ABOUT THIS EXERCISE: From the line with "This screenshot has height=573, width=1080." through the final line below, restate each line word for word and return nothing else.

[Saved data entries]
■ ■ ■ ■
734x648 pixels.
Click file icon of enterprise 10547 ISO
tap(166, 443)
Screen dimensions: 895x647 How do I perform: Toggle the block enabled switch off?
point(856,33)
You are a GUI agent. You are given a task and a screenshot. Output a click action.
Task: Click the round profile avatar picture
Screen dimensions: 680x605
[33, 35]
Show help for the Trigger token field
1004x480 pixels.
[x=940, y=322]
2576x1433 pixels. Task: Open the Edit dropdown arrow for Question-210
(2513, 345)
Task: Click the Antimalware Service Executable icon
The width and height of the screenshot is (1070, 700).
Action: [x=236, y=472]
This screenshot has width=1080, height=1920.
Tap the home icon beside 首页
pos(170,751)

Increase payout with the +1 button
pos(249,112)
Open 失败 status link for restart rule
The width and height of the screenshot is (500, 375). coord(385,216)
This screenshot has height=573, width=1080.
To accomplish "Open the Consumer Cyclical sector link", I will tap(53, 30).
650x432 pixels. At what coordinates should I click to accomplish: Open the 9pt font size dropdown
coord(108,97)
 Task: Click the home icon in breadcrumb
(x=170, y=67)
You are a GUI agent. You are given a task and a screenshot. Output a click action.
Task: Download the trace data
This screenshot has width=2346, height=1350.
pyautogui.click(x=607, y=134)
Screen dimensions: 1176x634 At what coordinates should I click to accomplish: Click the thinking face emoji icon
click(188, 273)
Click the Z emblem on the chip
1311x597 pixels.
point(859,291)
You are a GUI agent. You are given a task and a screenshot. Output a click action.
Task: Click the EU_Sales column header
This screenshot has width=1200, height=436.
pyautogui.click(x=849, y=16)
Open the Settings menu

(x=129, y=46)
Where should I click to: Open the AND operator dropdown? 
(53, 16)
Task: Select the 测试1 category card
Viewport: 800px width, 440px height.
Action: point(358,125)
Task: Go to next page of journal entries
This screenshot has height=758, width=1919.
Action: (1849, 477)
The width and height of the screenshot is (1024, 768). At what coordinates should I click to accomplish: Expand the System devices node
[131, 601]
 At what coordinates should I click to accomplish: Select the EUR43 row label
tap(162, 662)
■ ■ ■ ■
RESPONSE:
This screenshot has height=573, width=1080.
To accomplish "Open the Consumer Cyclical sector link", I will tap(53, 30).
650x432 pixels. At what coordinates should I click to accomplish: Open the 9pt font size dropdown
coord(108,97)
 Task: Click the home icon in breadcrumb
(x=170, y=67)
You are a GUI agent. You are given a task and a screenshot. Output a click action.
Task: Download the trace data
This screenshot has width=2346, height=1350.
pyautogui.click(x=607, y=134)
Screen dimensions: 1176x634 At what coordinates should I click to accomplish: Click the thinking face emoji icon
click(188, 273)
Click the Z emblem on the chip
1311x597 pixels.
point(859,291)
You are a GUI agent. You are given a task and a screenshot. Output a click action.
Task: Click the EU_Sales column header
This screenshot has width=1200, height=436.
pyautogui.click(x=849, y=16)
Open the Settings menu

(x=129, y=46)
Where should I click to: Open the AND operator dropdown? 
(53, 16)
Task: Select the 测试1 category card
Viewport: 800px width, 440px height.
Action: point(358,125)
Task: Go to next page of journal entries
This screenshot has height=758, width=1919.
Action: (1849, 477)
The width and height of the screenshot is (1024, 768). At what coordinates should I click to accomplish: Expand the System devices node
[131, 601]
 At what coordinates should I click to accomplish: Select the EUR43 row label
tap(162, 662)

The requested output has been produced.